What the task requires:
Where the string "right" occurs in a line of the entries below, copy that line.

Collected data entries:
----------

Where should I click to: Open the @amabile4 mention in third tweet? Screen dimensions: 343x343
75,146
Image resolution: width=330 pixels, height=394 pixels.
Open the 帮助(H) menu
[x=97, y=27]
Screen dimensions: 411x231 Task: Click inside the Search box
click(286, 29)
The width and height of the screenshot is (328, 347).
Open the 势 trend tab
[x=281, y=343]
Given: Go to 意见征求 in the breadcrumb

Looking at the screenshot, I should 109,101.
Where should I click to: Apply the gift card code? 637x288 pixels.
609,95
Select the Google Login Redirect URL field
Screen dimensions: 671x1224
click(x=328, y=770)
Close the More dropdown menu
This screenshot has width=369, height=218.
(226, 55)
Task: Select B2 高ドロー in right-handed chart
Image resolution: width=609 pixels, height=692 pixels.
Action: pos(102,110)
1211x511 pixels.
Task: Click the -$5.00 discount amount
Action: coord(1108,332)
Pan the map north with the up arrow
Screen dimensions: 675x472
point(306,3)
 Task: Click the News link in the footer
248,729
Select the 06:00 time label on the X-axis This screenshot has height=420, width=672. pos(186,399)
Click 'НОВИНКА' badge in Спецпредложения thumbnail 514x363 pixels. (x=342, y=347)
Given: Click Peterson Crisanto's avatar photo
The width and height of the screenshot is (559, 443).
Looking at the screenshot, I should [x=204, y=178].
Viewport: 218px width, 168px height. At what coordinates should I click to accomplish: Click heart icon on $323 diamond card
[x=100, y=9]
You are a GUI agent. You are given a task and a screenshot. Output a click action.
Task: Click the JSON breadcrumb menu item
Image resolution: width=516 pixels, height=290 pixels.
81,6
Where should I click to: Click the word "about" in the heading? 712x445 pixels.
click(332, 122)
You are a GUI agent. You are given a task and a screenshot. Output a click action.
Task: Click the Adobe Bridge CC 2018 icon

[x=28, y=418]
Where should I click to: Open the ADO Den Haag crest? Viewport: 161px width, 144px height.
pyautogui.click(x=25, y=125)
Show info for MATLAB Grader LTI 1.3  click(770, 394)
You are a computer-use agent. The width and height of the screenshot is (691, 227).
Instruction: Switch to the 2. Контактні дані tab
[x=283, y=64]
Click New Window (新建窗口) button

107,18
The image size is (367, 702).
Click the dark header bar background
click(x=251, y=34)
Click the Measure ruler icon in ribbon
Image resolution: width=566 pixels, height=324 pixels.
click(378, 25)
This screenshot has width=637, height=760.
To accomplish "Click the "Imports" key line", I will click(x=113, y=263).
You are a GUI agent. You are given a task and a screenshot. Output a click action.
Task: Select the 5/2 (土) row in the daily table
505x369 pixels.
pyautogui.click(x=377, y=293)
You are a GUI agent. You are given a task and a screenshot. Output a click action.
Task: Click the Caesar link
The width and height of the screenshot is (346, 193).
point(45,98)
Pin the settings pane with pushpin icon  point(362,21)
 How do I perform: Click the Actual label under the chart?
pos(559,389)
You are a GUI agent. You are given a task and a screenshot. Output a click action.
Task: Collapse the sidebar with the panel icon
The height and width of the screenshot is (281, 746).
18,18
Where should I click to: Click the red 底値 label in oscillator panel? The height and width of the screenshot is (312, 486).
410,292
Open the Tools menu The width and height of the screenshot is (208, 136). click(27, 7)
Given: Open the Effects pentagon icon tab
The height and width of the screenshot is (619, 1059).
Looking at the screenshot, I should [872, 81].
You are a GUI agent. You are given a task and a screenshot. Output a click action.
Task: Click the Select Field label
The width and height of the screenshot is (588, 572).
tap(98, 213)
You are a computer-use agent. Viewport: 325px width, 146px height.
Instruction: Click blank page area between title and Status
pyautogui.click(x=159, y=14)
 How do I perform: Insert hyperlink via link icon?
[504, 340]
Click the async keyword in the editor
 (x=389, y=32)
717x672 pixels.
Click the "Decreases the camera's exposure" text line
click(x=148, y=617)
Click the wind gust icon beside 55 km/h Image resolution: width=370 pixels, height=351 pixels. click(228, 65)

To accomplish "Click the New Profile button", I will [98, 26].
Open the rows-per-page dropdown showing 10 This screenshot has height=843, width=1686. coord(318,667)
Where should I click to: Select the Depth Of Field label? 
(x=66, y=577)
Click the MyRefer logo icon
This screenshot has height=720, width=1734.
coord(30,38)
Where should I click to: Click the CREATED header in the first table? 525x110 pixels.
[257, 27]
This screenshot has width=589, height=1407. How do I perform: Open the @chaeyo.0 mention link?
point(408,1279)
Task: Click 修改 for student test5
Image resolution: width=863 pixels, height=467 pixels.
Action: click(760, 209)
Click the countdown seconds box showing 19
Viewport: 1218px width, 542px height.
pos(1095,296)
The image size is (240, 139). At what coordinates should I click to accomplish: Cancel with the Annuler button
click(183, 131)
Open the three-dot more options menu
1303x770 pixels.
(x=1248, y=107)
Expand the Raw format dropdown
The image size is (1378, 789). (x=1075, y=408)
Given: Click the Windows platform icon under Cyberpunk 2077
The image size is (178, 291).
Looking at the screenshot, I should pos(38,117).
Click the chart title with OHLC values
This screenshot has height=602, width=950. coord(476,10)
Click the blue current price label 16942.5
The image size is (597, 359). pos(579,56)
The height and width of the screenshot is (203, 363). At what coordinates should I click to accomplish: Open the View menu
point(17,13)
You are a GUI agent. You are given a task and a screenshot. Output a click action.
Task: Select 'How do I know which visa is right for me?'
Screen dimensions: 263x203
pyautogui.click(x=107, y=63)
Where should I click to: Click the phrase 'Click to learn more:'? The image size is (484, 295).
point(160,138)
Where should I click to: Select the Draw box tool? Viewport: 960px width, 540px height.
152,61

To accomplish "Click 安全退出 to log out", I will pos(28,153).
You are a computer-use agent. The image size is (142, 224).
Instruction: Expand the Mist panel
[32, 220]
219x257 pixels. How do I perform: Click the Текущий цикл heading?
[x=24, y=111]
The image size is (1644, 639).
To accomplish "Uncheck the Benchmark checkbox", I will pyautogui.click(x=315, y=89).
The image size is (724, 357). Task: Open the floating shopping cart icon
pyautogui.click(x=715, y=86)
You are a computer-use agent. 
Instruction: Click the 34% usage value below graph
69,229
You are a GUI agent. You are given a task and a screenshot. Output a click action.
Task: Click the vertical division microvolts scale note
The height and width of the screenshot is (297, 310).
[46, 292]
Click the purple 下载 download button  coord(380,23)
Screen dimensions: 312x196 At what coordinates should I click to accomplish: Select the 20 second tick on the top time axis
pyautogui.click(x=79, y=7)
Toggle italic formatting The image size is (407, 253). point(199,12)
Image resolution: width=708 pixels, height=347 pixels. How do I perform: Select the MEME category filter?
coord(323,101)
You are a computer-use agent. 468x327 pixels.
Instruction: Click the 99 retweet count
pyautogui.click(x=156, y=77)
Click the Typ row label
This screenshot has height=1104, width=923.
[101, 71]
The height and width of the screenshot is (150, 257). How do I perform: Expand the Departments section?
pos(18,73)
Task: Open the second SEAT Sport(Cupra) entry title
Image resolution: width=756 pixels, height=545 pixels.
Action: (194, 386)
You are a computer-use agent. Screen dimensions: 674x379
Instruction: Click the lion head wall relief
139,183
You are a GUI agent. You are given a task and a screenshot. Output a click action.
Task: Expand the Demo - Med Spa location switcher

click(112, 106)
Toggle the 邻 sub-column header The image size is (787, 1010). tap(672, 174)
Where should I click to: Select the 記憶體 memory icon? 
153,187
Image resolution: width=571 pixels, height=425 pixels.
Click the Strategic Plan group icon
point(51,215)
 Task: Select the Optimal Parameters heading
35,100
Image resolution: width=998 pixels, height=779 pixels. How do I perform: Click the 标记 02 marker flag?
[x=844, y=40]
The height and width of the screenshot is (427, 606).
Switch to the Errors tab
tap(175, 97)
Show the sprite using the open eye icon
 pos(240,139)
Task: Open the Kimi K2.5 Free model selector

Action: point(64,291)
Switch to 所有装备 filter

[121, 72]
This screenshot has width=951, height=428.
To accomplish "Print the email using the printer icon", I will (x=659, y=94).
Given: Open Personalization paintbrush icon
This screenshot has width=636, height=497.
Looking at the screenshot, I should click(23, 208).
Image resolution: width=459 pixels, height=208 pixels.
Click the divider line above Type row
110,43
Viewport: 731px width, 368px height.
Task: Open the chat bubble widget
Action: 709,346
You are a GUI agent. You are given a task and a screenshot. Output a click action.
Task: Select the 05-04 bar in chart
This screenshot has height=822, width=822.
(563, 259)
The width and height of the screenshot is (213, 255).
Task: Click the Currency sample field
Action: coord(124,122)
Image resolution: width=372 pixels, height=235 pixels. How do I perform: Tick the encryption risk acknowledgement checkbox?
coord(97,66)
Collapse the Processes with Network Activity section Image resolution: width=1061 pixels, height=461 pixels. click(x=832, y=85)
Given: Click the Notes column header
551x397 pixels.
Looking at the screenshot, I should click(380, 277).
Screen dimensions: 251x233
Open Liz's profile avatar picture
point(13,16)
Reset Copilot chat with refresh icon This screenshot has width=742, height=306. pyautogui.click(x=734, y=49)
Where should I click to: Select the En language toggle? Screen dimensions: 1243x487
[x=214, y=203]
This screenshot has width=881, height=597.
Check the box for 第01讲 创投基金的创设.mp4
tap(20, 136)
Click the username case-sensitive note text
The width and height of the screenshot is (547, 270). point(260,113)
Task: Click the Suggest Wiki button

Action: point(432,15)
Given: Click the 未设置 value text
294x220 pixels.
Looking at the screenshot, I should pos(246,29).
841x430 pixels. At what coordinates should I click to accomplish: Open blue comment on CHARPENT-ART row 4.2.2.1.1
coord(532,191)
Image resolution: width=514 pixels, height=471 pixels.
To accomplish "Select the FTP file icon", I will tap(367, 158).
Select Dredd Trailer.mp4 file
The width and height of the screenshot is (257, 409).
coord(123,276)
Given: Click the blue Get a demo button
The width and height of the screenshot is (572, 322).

----------

Exercise response:
Task: Select B2 高ドロー in right-handed chart
Task: Select 'How do I know which visa is right for me?'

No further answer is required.